Нам было очень трудно, мы увидели творчество третьего, творчество женщины, жившей там, в Фонтанном доме на реке, которая всё же похожа на гранитную рану, на рану, окружённую литым чугуном. Потом мы говорили о целом.
Говорить о созвездиях, не зная звёзд, неправильно. Говорить о звёздах, не зная, что такое звезда, неправильно. Но звёздное небо обычный предмет поиска, цель внимания. Да, я оправдываюсь, я не умею писать так, чтобы вот первый ответ, вот второй, третий. Я не знаком с приборами. Я писатель.
Поэт без рифм, без ритма, с густым, для меня внятным гудением сердца.
С вниманием к исследованиям искусства, методам, приближающим к искусству.
Так казалось мне в тихой морозной ночи.
Расходятся звёзды, когда убрана труба, расходятся люди, когда их фамилии окружают чёрными рамками. Но остаётся тема — небо. Буду писать разбросанно, пытаясь соблюсти какую-то точность. Я буду писать, не будучи довольным своим малым опытом, опираясь на высказывания писателей, на их опыт, на их противоречивые слова, пытаясь в пересечении показаний найти точность предмета.
Друзья мои, вы разошлись. Остались книги. Друзья мои, некоторые из вас сменили берега. Я не буду говорить точно. Но я даже во сне пытаюсь связывать мысли, сопоставлять их.

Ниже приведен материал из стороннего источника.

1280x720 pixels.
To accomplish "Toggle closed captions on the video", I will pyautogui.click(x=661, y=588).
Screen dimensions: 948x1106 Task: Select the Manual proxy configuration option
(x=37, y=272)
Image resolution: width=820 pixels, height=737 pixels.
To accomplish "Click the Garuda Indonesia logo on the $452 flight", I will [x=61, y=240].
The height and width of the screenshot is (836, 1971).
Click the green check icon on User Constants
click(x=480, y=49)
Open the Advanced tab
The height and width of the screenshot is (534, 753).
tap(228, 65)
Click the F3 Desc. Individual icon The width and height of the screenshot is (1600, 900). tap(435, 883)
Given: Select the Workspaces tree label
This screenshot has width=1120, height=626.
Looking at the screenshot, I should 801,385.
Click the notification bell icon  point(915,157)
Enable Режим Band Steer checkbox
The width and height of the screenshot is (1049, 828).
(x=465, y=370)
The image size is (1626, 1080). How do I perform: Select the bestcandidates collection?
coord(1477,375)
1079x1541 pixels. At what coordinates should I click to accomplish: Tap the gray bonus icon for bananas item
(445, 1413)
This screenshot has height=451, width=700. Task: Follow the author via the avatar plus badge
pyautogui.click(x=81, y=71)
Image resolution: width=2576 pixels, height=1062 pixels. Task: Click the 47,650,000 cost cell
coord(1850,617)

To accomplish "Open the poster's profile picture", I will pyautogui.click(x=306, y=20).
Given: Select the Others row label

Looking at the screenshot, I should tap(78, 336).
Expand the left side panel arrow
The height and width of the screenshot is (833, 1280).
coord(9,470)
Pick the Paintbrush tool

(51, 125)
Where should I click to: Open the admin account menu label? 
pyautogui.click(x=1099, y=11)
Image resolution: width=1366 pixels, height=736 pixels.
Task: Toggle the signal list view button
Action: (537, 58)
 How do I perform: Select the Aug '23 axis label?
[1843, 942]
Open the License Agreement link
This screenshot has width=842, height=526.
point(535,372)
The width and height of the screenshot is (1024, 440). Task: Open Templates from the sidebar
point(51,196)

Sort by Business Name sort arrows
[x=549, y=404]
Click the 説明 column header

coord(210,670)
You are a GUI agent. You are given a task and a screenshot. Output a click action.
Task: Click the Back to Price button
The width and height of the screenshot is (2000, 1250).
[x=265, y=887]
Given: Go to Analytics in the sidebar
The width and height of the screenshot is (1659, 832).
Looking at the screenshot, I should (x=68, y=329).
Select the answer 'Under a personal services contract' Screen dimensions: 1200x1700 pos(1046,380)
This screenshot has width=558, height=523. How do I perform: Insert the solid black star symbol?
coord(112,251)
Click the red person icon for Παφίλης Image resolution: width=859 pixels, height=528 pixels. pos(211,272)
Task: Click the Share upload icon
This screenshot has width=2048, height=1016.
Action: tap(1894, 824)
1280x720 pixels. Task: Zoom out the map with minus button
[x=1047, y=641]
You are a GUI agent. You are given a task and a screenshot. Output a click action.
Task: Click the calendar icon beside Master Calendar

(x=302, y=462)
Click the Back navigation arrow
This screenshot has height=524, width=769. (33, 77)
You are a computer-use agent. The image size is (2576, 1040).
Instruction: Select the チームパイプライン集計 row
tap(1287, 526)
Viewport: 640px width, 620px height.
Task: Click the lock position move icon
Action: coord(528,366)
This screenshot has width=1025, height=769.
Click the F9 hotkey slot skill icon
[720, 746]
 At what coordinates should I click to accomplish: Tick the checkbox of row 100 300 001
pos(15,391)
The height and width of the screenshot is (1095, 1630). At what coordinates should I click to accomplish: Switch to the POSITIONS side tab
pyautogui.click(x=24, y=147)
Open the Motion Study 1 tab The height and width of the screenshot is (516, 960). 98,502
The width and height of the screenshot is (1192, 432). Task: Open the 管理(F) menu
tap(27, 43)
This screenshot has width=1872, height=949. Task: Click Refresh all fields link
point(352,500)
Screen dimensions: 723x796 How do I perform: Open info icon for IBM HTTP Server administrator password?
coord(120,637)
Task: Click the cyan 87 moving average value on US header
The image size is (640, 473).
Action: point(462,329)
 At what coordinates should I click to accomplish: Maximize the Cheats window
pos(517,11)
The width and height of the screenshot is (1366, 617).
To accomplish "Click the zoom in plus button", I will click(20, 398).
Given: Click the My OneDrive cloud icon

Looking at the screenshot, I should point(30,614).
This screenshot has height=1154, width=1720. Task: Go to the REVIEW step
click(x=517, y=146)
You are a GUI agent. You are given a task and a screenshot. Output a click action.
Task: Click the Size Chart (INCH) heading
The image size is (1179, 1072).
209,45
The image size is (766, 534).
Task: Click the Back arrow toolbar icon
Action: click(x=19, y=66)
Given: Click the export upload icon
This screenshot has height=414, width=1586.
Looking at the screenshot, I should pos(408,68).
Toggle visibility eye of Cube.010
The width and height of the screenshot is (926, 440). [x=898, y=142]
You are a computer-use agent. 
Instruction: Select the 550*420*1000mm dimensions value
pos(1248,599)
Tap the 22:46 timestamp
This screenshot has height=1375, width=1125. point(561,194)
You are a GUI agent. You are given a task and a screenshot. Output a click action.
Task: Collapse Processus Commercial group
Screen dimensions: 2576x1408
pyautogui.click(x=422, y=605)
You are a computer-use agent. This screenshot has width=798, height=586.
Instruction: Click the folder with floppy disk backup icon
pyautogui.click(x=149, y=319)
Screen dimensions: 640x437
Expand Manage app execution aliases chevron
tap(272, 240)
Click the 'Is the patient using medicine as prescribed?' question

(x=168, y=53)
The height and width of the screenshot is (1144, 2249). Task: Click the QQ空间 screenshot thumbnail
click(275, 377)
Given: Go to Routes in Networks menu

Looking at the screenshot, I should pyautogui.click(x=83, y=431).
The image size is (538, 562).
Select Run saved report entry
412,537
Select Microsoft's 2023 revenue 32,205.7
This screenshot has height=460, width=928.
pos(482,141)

Мне говорили врачи, что то, что я считал своей бессонницей до трёх часов, это первый сон, как бы его первая оболочка. Как легко думать во время бессонницы. Как бы без читателей, как бы без самого себя — не споря с прежде сказанным, не споря с тем, что я ещё скажу, достигнув тихого берега с цифрами, удобными для людей, которые занимаются библиографией и примечаниями к чужим работам.
Что такое поэтическое мышление — не знаю.
Что такое приближения к истине — не знаю.
Но даже во сне ищешь истины в сравнениях, и сны шуршат так, как шуршит река, когда по ней идёт ещё не закреплённая последними морозами шуга, которая превращает обломки в дороги»{298}.
Шкловский из филолога превращается не только в писателя, но и в философа.
У Сергея Зенкина в работе «Гуманитарная классика: между наукой и литературой» можно встретить такое рассуждение: «Нередко бывает, что сами учёные-теоретики… избегают ссылаться на какие-либо философские учения и настаивают на позитивно-эмпирическом характере своих теорий, но в дальнейшем их комментаторы и интерпретаторы применяют для анализа этих теорий именно философский метаязык, ищут и находят в них абстрактно-умозрительные пресуппозиции, а не только конкретно-научное содержание. Так происходит, в частности, при изучении наследия классиков русской литературной теории XX века — теоретиков ОПОЯЗа или Юрия Лотмана. При интерпретации таких классиков их как бы переквалифицируют, из „учёных“ превращают в „философов“; советский идеологический режим, подавлявший развитие оригинальной философской мысли, даёт удобный повод объяснять их недоверие к философии „цензурными причинами“, предоставляет конъюнктурно-политическое оправдание для их посмертной переквалификации, хотя на самом деле последняя осуществляется по иным, более универсальным причинам. При отсутствии цензуры Шкловский или Лотман, вероятно, всё равно работали бы в рамках литературоведения или позитивно-научной культурологии, но их статус классиков побуждает выявлять в их работах „философскую подкладку“, выдвигать на первый план… не операциональные идеи и методы, а умозрительный смысл. Такая интерпретация вопреки прямым сознательным интенциям толкуемого классика может опасно сближаться с извращением самой природы его мысли и дискурса»{299}.
Эта философия очаровывает человека несколько уже искушённого.
Человеку, ожидающему литературной нормы, достаётся Шкловский-писатель, который раз за разом, как фокусник на арене, предъявляет читателю превращения: биография превращается в прозу, проза превращается в биографию человека.
Проза эта мемуарная, особая.
Часто задаётся вопрос: зачем нам тайны чужой переписки, зачем нам ломкие страницы чужих дневников с неразборчивым почерком?
Зачем нам чужие биографии?
Они нам нужны затем, чтобы в очередной раз подтвердить, что человек не одинок. Что он похож на полярного исследователя, который взял след по старым письмам, по багру с исчезнувшей шхуны, а потом обнаружил стоянку предшественника с банками из-под пеммикана и прохудившимися канистрами.
Он должен идти дальше, но на этом пути он был не одинок.
Эмоции наши счётны, нас обуревают ужас и отчаяние посреди ледяной пустыни жизни, и вот уже кажется, что твоё одиночество — это одиночество мира. Но нет, читая письма мёртвых людей, ты видишь, что с твоими тревогами и твоим ужасом сталкивались и до тебя.